18 Sagittarii

Observation data Epoch J2000.0 Equinox ICRS
- Constellation: Sagittarius
- Right ascension: 18^{h} 25^{m} 01.42727^{s}
- Declination: −30° 45′ 23.6167″
- Apparent magnitude (V): 5.58

Characteristics
- Evolutionary stage: red giant branch
- Spectral type: K0 III
- B−V color index: 1.138

Astrometry
- Radial velocity (R_{v}): −18.7±2.9 km/s
- Proper motion (μ): RA: −134.805 mas/yr Dec.: −71.730 mas/yr
- Parallax (π): 5.7300±0.1342 mas
- Distance: 570 ± 10 ly (175 ± 4 pc)
- Absolute magnitude (M_{V}): −0.93

Details
- Radius: 29 R_{☉}
- Luminosity: 309 L_{☉}
- Surface gravity (log g): 1.50 cgs
- Temperature: 4,341 K
- Metallicity [Fe/H]: −0.79 dex
- Rotational velocity (v sin i): 1.0 km/s
- Other designations: 18 Sgr, CD−30°15661, HD 169233, HIP 90260, HR 6888, SAO 210116

Database references
- SIMBAD: data

= 18 Sagittarii =

Star in the constellation Sagittarius

18 Sagittarii is a single star in zodiac constellation of Sagittarius, located around 570 light years away from the Sun based on parallax. It is visible to the naked eye as a faint, orange-hued star with an apparent visual magnitude of 5.58. This object is moving closer to the Earth with a heliocentric radial velocity of −19 km/s.

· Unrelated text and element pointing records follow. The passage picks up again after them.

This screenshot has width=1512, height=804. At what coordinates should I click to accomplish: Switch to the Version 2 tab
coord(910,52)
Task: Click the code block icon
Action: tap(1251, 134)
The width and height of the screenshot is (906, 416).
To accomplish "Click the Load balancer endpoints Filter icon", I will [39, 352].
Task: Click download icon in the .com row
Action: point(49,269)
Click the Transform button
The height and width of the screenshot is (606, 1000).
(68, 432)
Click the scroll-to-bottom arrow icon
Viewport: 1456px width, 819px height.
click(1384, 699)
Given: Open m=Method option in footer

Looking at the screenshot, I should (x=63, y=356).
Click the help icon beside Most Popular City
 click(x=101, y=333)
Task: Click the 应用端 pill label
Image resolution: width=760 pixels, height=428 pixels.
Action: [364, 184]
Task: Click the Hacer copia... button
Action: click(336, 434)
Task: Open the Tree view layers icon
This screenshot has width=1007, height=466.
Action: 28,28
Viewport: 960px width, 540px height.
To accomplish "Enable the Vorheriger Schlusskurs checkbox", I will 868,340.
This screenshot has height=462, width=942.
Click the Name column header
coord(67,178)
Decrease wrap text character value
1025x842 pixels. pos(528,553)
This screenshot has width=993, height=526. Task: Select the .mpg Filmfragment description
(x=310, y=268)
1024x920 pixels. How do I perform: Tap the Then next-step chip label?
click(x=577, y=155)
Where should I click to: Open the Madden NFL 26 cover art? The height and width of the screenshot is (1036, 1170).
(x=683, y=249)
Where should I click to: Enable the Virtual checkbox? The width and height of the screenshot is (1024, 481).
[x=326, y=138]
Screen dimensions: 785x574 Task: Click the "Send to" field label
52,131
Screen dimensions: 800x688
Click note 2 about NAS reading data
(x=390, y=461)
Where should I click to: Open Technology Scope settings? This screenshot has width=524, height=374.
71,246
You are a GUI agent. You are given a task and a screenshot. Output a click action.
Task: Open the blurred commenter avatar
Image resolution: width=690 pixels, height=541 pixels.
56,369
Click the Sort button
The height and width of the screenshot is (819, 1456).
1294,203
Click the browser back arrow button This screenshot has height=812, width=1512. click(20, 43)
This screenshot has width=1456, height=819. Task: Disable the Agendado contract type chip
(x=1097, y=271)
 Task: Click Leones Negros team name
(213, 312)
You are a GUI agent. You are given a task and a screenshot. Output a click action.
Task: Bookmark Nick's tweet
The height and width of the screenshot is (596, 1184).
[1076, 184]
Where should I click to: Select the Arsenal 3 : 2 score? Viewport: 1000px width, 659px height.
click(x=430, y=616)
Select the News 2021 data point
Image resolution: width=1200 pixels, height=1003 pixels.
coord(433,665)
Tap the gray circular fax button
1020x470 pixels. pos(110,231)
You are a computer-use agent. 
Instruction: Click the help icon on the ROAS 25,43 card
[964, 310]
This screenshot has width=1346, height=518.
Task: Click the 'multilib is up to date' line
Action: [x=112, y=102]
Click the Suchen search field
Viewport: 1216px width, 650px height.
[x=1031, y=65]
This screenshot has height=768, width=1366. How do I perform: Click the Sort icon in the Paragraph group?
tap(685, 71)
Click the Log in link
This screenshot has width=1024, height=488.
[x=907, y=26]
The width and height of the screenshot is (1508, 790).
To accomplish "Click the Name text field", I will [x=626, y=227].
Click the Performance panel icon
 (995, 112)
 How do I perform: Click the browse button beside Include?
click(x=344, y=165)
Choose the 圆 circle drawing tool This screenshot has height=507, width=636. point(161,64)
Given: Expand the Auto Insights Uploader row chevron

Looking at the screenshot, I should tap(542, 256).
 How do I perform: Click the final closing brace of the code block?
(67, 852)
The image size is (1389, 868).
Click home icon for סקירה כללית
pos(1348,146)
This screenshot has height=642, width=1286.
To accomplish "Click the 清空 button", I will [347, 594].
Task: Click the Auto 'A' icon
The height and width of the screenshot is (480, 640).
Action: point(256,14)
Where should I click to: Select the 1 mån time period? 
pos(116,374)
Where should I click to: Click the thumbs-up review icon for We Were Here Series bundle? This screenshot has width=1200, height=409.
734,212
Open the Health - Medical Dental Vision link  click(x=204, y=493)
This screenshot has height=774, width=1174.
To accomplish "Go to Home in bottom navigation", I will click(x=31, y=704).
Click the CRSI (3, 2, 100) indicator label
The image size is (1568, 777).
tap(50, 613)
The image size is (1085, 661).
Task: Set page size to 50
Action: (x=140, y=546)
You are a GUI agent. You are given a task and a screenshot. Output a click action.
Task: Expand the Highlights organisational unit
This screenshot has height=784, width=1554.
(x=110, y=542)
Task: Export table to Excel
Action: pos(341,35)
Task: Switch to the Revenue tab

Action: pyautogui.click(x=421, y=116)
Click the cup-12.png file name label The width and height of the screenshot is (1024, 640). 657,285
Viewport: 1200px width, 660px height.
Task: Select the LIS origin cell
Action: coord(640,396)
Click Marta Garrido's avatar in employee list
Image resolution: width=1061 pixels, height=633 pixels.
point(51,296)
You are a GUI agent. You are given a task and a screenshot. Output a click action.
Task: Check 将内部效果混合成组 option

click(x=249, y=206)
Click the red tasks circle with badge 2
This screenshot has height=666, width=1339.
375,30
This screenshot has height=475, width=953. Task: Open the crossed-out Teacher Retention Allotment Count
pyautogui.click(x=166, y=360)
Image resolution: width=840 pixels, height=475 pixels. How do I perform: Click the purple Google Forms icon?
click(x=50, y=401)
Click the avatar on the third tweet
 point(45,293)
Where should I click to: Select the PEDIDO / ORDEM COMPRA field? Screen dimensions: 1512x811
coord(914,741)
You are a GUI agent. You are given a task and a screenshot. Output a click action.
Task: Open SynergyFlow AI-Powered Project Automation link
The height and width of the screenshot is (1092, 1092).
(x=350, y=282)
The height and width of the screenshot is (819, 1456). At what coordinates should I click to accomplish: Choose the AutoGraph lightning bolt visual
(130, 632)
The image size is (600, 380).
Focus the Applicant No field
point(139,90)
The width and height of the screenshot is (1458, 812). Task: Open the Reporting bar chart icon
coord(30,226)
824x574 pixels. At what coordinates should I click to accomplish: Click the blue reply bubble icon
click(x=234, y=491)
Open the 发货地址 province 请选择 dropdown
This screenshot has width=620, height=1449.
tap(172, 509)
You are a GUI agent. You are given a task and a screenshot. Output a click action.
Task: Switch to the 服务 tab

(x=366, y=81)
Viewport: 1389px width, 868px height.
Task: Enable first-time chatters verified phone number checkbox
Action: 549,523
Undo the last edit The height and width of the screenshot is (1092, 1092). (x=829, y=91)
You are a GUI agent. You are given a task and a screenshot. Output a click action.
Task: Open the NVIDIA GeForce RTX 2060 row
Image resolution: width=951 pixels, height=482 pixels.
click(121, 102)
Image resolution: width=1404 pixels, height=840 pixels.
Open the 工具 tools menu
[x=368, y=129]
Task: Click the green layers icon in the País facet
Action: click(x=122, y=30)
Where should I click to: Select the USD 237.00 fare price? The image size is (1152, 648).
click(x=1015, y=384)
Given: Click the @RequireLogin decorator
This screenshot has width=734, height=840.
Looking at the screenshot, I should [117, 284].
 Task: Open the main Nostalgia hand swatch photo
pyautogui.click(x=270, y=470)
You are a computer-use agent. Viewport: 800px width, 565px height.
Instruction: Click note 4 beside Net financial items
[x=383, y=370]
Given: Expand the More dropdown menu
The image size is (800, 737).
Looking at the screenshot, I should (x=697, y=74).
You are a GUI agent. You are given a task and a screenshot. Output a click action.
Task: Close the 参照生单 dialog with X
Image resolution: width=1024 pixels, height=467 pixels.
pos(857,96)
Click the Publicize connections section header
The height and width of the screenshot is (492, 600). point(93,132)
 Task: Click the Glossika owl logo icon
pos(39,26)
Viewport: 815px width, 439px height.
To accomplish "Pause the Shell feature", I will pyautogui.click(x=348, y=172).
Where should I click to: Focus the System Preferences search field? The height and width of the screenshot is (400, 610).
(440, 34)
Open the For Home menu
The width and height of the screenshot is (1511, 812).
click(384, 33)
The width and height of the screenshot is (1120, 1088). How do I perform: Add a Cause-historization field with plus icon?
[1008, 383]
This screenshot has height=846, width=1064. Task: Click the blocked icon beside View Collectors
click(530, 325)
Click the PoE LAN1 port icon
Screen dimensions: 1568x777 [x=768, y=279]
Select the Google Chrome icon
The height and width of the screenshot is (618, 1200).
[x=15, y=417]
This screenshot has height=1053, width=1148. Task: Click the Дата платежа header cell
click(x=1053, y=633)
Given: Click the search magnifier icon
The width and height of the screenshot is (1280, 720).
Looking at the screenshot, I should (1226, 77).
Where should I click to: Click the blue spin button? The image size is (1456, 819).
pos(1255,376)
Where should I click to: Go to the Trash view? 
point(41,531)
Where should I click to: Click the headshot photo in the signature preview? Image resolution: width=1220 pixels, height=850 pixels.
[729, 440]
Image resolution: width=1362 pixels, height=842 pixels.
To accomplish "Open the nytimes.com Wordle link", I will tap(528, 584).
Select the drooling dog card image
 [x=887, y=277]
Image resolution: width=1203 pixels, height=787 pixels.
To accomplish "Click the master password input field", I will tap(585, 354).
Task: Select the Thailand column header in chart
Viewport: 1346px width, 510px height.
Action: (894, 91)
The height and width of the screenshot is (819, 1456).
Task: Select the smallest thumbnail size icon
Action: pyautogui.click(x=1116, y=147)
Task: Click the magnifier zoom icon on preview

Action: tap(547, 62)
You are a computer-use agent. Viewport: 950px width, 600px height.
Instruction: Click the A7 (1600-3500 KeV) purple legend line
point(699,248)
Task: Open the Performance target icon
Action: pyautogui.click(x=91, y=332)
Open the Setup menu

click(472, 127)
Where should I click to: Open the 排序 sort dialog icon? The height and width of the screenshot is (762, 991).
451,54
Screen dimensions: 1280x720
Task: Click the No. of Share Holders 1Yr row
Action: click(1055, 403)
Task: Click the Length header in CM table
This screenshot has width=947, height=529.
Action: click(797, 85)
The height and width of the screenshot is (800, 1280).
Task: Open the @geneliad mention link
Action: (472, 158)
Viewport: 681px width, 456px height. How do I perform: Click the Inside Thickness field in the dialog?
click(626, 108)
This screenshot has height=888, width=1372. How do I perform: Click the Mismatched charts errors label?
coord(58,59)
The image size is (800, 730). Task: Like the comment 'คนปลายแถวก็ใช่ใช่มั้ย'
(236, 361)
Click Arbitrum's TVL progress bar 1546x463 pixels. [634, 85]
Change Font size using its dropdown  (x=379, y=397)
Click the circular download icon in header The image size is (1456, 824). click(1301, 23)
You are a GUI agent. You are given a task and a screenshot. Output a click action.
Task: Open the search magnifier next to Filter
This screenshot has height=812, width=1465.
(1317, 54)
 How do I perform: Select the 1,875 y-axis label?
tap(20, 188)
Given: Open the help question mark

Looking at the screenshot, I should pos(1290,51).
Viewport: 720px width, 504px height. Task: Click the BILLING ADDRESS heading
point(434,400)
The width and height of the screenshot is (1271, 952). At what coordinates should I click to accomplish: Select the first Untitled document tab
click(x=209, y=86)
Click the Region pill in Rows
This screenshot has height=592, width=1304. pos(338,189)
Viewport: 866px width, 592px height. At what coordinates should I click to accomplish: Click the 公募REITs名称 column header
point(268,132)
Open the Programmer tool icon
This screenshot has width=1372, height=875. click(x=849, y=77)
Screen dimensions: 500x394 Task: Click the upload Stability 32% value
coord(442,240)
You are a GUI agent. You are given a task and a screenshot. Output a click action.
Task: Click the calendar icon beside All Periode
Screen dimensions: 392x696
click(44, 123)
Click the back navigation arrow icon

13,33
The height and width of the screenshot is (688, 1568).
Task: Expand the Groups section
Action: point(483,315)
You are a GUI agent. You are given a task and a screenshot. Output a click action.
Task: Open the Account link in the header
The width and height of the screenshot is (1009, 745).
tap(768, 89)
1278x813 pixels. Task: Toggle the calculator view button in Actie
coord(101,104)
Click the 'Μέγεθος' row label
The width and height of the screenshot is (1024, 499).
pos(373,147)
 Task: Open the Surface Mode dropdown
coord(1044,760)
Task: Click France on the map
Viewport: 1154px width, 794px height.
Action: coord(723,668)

This is an aging giant star with a stellar classification of K0 III, which indicates it has exhausted the hydrogen at its core and evolved away from the main sequence. It has expanded to about 29 times the Sun's radius and is radiating 309 times the Sun's luminosity from its enlarged photosphere at an effective temperature of ±4,341 K. There is a much lower abundance of iron in the spectrum compared to the Sun.